Publicado em: 17 de novembro de 2025
“Cuide-se bem
Perigos há por toda a parte
E é bem delicado viver
De uma forma ou de outra
É uma arte, como tudo”
O trecho é parte da composição “Cuide-se bem”, de Guilherme Arantes, que pode ser uma das muitas chaves de interpretação do filme “O Agente Secreto”, de Kleber Mendonça Filho, premiado com melhor direção e ator (Wagner Moura) na última edição Festival de Cannes, além de outros prêmios relevantes que continua recebendo.

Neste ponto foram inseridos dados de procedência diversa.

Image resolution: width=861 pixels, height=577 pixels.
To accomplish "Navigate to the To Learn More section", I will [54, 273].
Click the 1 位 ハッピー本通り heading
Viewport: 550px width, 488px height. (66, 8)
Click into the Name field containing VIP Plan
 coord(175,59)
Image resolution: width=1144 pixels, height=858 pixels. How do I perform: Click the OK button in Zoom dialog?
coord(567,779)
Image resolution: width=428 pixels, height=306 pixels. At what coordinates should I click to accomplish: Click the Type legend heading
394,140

O filme é mosaico de espelhos, citações e homenagens metalinguísticas que revelam o amor do cineasta pernambucano pela sétima arte, mesmo quando a temática e a estética utilizada apresentam um Brasil violento, subdesenvolvido e periférico. Uma barbárie nos trópicos, que definitivamente não é para amadores, ainda que narre os acontecimentos numa linguagem pop, que remete ao filme policial e ambientação no carnaval de 1977, na cidade de Recife.

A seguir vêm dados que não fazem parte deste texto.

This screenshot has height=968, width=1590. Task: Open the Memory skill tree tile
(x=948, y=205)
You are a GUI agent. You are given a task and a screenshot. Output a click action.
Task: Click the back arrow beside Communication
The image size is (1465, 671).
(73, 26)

No prólogo, imagens em preto e branco da cultura popular dos anos 70, com referências a telenovelas, filmes e outros signos carregados de memória afetiva.
Em “O Agente Secreto”, a violência está em toda parte. A começar pela primeira sequência em que a embriaguez oficial do calendário carnavalesco ignora um cadáver fétido, há dias exposto num posto de gasolina à beira da estrada e os policiais rodoviários a tentar extorquir a quem deveriam proteger.

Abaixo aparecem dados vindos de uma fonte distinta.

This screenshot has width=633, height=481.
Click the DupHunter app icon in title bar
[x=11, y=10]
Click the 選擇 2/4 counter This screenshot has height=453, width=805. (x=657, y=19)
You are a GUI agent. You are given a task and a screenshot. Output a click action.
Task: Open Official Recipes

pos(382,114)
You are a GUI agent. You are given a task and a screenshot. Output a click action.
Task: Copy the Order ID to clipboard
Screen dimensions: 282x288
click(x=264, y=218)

Em pleno sol escaldante que joga na cara o malogro de um suposto milagre econômico, falência dos projetos políticos da era Ernesto Geisel, o filme narra as relações promíscuas entre empresas estatais, apropriações indevidas e contaminação criminosa nas forças policiais, inseridas em conexões com realidade atual, como o episódio trágico do filho da empregada atropelado por negligência da patroa e a terceirização das encomendas de assassinatos de desafetos e inimigos declarados.
A construção narrativa vai aos poucos dispondo o tempo presente e o tempo passado, convergidos com as velhas e as novas formas de silenciamento. Se antes a censura estatal era oficial, agora são os novos procedimentos que apontam o que deve ou não deve ser divulgado, a exemplo da pesquisa feita por estudantes universitárias a partir de fitas cassete com gravações relevantes sobre o que aconteceu como Marcelo (ou Armando) nos anos 1970, em plena ditadura militar no Brasil.
Aqui, a cidade de Recife é deslocada para outro tempo, com direção de arte, figurino, fotografia e ambientações que dão conta da proposta de roteiro que apresenta a capital pernambucana como espaço de conflitos, contradições e pulsão das manifestações da cultura popular.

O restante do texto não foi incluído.